Paragraph 12 of the lease contemplates that things beyond the control of the lessee, such as vandalism and deliberate interference with production, will not cause automatic termination or forfeiture of the lease.[2]

*565 Paragraph 5 of the lease provides in part that if production should cease from any cause, the lease shall not terminate if lessee commences operations for additional drilling or reworking within sixty days thereafter. Marshall and its assignee repeatedly made attempts to protect against vandalism and to restore and repair the compressor and other production equipment for about three months. Without a compressor to force the gas into the pipeline which was of greater pressure than the well, the gas simply could not be marketed during this time.
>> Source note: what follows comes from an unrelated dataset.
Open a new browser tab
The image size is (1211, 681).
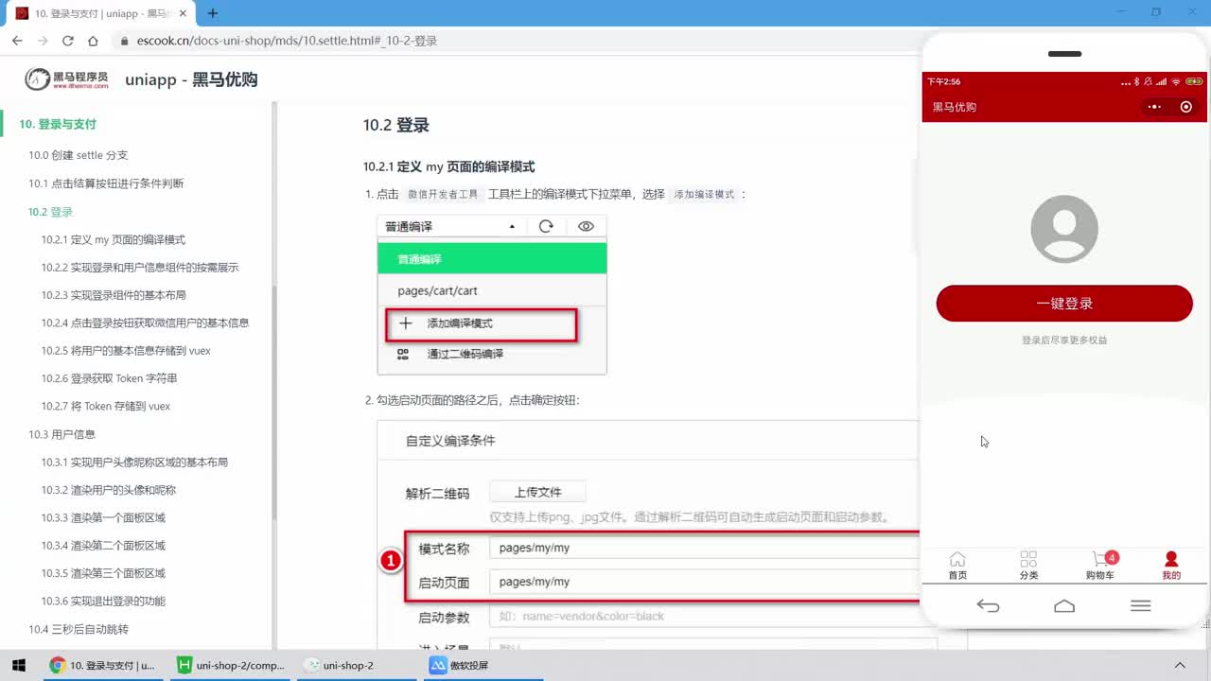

There was no cessation of production and no necessity for drilling or "reworking" of the well in the technical sense of paragraph 5 because the well was capable of producing. See House v. Tidewater Oil Company, 219 So.2d 616 (La.App.3d Cir. 1969).

Under our interpretation of the lease and contrary to plaintiffs' contentions, we hold paragraph 5 inapplicable because production does not cease when production equipment is damaged by vandalism and a reasonably diligent and timely effort is made by the lessee to protect against vandalism and to repair the equipment necessary to market the gas.